CountVectorizer(analyzer='word', binary=False, decode_error='strict',
        dtype=<class 'numpy.int64'>, encoding='utf-8', input='content',
        lowercase=True, max_df=0.9, max_features=None, min_df=0.01,
        ngram_range=(1, 1), preprocessor=None, stop_words='english',
        strip_accents=None, token_pattern='(?u)\\b\\w\\w+\\b',
        tokenizer=None, vocabulary=None)

In [261]:
vectors = vectorizer.fit_transform(newsgroups_train.data)
vectors

<2461x1465 sparse matrix of type '<class 'numpy.int64'>'
	with 93788 stored elements in Compressed Sparse Row format>

In [262]:
analyze = vectorizer.build_analyzer()
analyze("This is a text document to analyze.") == (['text', 'document', 'analyze'])

True

In [263]:
len(vectorizer.get_feature_names())

1465

In [264]:
vectorizer.get_feature_names()[500:510]

['father',
 'fault',
 'fbi',
 'fear',
 'federal',
 'feds',
 'feel',
 'feet',
 'field',
 'fight']

In [265]:
vectorizer.vocabulary_.get('attitude')

144

In [266]:
feature_names = np.array(vectorizer.get_feature_names())
sparse_array_of_features = vectorizer.transform(['Something completely new.'])
#feature_names[sparse_array_of_features.toarray().nonzero()[1]]
feature_names[sparse_array_of_features.tocoo().col]

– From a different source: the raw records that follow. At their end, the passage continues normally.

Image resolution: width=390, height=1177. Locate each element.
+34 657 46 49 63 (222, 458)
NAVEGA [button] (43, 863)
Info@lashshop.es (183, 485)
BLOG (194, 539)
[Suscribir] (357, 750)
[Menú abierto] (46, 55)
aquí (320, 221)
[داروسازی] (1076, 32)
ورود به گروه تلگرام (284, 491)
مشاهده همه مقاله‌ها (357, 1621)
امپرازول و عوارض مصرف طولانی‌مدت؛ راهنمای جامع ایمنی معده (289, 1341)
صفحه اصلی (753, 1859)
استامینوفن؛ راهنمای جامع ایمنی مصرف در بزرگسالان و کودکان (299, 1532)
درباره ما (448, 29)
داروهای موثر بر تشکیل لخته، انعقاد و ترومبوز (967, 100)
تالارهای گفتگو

array(['completely', 'new'], 
      dtype='<U15')

In [267]:
vectors.nnz / float(vectors.shape[0])

38.10971149939049

## Extract components using NMF from sklearn

In [268]:
from sklearn.decomposition import NMF

model = NMF(n_components=10)
model.fit(vectors)
vectors_transformed = model.transform(vectors)

In [269]:
print(model.components_.shape)

(10, 1465)


In [271]:
def reconsruction_error(X, reconstructed_X):
    return np.sqrt(np.power((X - reconstructed_X), 2).sum())
    
reconsruction_error(
    X,
    reconstructed_X=vectors_transformed.dot(model.components_))

557.53214316718129

In [273]:
feature_names = np.array(vectorizer.get_feature_names())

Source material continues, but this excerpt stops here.